# Exercise aim
Copy out, unchanged, the lines from the one containing "Events (1123, 54)" through the one containing "Bookstore (842, 1229)", both included.
_ _ _ _ _
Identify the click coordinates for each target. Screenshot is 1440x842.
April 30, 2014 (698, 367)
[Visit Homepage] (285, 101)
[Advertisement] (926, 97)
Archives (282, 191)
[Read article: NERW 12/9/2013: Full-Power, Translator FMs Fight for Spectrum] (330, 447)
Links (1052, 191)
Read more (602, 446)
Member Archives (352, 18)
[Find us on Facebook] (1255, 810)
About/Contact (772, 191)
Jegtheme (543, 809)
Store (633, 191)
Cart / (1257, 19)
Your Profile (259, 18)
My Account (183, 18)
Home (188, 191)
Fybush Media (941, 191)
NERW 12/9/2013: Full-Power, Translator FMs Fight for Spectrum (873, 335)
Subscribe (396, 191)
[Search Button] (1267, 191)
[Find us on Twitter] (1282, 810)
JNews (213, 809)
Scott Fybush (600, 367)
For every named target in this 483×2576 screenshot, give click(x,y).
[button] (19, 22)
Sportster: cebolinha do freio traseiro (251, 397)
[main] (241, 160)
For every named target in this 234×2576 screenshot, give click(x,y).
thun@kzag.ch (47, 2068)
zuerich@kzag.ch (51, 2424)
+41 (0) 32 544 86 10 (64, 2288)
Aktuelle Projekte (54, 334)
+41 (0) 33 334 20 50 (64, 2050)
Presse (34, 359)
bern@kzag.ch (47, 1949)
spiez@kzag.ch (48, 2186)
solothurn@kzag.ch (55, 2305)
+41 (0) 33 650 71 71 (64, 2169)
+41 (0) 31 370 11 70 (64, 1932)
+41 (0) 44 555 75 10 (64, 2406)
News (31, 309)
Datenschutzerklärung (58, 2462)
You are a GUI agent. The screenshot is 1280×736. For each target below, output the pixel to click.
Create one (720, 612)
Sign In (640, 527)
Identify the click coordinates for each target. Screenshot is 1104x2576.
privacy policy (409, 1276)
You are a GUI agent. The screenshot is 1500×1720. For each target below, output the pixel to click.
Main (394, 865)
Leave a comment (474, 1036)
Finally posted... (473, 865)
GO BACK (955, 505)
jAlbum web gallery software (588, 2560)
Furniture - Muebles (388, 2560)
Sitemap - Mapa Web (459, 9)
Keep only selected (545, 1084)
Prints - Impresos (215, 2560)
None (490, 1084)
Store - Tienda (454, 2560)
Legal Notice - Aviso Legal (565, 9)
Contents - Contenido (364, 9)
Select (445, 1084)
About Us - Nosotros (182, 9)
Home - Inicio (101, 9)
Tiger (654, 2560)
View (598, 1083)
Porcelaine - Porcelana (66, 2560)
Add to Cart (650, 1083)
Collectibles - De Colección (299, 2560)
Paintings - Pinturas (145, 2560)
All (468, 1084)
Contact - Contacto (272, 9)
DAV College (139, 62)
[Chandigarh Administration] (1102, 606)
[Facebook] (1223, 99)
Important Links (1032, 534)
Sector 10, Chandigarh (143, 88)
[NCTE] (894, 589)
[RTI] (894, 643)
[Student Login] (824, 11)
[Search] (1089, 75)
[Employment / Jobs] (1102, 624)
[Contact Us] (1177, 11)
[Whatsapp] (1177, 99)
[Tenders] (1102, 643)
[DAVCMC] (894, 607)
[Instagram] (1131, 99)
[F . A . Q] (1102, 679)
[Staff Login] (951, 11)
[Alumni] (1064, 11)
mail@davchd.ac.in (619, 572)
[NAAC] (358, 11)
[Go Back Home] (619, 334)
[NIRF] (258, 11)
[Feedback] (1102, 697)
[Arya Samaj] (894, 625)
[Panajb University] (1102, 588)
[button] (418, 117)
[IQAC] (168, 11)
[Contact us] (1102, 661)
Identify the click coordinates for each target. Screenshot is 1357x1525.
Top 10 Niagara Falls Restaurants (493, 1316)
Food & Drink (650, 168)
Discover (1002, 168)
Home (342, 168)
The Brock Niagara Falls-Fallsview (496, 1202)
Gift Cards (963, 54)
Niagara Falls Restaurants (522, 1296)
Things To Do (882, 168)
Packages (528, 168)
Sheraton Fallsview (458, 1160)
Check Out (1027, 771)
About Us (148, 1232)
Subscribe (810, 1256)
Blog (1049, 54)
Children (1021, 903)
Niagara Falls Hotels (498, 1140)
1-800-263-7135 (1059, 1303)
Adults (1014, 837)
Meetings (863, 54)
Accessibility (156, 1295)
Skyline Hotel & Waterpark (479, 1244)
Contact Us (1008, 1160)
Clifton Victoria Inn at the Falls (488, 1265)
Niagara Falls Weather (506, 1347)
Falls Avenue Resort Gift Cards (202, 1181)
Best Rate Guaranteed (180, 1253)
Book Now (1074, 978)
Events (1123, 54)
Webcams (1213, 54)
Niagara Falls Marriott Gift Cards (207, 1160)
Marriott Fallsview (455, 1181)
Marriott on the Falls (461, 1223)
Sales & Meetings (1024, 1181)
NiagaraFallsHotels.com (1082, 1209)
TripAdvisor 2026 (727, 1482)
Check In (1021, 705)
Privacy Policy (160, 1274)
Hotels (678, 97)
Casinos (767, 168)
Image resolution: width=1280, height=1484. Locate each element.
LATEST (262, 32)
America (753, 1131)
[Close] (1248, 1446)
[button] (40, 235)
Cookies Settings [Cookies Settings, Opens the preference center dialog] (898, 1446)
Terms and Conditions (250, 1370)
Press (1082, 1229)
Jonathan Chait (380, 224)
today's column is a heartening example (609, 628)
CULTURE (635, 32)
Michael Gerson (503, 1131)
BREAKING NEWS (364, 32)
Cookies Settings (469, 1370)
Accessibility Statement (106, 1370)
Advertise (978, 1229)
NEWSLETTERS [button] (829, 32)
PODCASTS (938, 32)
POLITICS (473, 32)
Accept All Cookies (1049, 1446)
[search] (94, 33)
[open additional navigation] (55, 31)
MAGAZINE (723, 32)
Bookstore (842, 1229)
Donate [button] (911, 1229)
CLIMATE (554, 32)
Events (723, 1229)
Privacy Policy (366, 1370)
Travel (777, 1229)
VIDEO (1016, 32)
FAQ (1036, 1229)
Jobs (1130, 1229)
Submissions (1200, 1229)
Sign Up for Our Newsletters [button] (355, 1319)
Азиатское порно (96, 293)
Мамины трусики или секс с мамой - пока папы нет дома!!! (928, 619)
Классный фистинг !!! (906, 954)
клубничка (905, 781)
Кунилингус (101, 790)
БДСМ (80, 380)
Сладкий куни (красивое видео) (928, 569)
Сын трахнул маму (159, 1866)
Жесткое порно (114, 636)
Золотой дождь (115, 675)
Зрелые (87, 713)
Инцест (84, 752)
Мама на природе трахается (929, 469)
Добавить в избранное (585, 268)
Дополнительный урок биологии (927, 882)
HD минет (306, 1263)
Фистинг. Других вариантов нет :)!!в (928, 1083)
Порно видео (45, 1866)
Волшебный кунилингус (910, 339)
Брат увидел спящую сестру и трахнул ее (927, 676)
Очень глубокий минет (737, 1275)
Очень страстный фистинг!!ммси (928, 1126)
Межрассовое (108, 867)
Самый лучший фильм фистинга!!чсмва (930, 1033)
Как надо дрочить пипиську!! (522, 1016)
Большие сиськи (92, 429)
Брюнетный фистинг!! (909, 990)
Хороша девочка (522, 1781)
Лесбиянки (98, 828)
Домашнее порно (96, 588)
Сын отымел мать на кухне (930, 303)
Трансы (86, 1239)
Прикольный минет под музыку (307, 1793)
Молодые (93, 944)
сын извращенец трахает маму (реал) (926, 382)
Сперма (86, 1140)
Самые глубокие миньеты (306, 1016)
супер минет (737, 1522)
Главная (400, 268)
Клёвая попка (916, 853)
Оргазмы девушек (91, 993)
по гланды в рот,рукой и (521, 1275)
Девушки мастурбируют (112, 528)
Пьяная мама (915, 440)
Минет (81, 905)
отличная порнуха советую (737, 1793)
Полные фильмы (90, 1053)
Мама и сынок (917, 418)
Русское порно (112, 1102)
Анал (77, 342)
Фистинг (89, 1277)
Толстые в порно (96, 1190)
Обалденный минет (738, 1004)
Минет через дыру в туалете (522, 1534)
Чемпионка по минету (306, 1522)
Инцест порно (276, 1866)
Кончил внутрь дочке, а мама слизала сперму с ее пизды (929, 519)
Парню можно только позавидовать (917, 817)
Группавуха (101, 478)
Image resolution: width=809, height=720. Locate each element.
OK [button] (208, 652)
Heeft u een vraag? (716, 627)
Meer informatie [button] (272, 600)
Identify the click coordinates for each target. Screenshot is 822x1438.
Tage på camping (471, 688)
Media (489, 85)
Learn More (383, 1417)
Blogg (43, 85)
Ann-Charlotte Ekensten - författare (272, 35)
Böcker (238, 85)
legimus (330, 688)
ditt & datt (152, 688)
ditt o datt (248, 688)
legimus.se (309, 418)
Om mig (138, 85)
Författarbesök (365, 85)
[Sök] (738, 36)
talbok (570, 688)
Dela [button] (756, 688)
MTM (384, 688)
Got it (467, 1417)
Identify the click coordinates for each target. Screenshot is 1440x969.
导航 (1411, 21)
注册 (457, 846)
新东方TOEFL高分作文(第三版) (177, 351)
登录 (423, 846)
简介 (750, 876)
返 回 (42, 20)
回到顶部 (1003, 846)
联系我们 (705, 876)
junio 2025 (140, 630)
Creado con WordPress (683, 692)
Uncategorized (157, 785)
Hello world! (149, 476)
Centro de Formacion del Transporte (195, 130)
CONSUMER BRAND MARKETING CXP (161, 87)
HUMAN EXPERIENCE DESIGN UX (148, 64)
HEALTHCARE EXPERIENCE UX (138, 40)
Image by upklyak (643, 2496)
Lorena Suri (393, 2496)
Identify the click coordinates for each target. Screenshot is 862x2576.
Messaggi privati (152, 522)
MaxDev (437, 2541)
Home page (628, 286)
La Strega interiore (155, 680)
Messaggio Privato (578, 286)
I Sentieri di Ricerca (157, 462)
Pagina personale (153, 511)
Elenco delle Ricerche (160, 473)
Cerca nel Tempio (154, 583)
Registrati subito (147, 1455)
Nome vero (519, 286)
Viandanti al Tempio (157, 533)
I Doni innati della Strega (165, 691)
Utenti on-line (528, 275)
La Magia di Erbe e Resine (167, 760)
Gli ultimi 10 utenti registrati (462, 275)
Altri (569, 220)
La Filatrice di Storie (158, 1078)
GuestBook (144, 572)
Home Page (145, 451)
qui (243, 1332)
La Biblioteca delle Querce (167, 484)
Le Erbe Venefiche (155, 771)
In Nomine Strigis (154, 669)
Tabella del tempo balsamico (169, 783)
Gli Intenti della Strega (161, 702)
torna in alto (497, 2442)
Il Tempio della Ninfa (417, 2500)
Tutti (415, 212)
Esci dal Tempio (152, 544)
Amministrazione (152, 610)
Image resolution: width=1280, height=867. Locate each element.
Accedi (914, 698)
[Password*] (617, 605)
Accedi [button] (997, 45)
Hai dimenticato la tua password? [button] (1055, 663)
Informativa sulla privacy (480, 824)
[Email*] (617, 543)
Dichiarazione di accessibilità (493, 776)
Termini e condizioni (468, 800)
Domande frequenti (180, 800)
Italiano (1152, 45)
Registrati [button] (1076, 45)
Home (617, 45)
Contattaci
_ _ _ _ _
# Reply to the task
Events (1123, 54)
Webcams (1213, 54)
Niagara Falls Marriott Gift Cards (207, 1160)
Marriott Fallsview (455, 1181)
Marriott on the Falls (461, 1223)
Sales & Meetings (1024, 1181)
NiagaraFallsHotels.com (1082, 1209)
TripAdvisor 2026 (727, 1482)
Check In (1021, 705)
Privacy Policy (160, 1274)
Hotels (678, 97)
Casinos (767, 168)
Image resolution: width=1280, height=1484. Locate each element.
LATEST (262, 32)
America (753, 1131)
[Close] (1248, 1446)
[button] (40, 235)
Cookies Settings [Cookies Settings, Opens the preference center dialog] (898, 1446)
Terms and Conditions (250, 1370)
Press (1082, 1229)
Jonathan Chait (380, 224)
today's column is a heartening example (609, 628)
CULTURE (635, 32)
Michael Gerson (503, 1131)
BREAKING NEWS (364, 32)
Cookies Settings (469, 1370)
Accessibility Statement (106, 1370)
Advertise (978, 1229)
NEWSLETTERS [button] (829, 32)
PODCASTS (938, 32)
POLITICS (473, 32)
Accept All Cookies (1049, 1446)
[search] (94, 33)
[open additional navigation] (55, 31)
MAGAZINE (723, 32)
Bookstore (842, 1229)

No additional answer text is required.